← Week 5: TVM Foundations

Day 33: TIR & Schedule Primitives

Phase III · Week 5 · Day 33 of 70 · 2.5 hours

"A schedule is a series of promises to the compiler: 'I guarantee this transformation preserves correctness — now make it fast.'"


← Previous Next → 📅 Week 🔷 Phase 📚 Curriculum
Day 32: Tensor Expression (TE) Day 34: TVM Runtime & Deployment Week 5: TVM Foundations Phase III: Apache TVM Deep Dive ML Compilers

Why This Matters

Yesterday you wrote TE declarations — the what. Today you learn TIR (Tensor IR) — the how. TIR is TVM's low-level, loop-explicit intermediate representation. When you call tvm.lower(), your TE compute + schedule transforms into TIR: explicit loop nests, buffer allocations, and memory scope annotations.

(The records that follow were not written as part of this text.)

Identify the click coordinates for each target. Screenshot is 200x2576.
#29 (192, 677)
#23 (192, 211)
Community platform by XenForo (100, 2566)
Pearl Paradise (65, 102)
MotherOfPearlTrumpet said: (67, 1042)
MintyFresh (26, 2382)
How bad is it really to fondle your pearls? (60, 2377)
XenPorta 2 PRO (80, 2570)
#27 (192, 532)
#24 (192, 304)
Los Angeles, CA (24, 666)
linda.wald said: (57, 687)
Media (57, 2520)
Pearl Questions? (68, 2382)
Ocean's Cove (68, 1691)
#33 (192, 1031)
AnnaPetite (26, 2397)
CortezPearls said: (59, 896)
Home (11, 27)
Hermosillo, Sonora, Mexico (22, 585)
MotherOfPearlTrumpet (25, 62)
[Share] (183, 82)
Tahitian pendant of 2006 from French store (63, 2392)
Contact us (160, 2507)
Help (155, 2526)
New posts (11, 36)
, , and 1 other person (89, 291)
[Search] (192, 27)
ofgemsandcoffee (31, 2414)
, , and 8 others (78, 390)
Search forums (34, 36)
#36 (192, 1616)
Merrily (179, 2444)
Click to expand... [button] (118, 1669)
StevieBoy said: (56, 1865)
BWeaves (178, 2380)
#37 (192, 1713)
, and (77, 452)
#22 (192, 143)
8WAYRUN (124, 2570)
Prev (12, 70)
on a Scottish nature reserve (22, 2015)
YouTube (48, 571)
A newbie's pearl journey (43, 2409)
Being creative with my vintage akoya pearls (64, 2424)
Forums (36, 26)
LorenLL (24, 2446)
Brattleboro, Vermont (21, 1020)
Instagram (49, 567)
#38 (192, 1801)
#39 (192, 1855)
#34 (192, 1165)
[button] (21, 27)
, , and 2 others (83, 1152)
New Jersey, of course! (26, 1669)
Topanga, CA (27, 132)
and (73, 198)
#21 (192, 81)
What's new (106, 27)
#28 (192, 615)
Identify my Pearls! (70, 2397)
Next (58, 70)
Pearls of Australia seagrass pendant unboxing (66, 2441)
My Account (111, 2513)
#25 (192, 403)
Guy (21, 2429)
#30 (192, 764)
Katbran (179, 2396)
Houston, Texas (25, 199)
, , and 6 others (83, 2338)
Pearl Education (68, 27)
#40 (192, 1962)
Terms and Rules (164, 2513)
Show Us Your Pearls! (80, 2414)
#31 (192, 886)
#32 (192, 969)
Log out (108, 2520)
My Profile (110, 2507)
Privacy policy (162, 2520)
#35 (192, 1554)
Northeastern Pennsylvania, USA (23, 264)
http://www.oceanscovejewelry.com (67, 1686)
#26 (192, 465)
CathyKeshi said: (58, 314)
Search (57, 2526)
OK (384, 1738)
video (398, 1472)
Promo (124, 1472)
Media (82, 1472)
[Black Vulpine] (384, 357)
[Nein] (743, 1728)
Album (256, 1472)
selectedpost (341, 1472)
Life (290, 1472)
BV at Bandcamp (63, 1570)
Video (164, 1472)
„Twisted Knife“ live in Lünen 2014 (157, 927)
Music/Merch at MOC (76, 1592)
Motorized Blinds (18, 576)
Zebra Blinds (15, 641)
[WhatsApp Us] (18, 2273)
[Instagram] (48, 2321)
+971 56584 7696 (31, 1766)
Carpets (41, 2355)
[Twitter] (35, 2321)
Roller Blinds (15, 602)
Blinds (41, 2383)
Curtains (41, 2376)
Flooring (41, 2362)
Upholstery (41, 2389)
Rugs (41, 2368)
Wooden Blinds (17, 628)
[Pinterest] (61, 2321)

Understanding TIR is essential for three reasons: (1) it's what you debug when performance is wrong, (2) advanced schedule primitives like compute_at, cache_read, and tensorize are best understood by reading their TIR output, and (3) TVM's new tvm.script lets you write TIR directly, bypassing TE entirely for maximum control.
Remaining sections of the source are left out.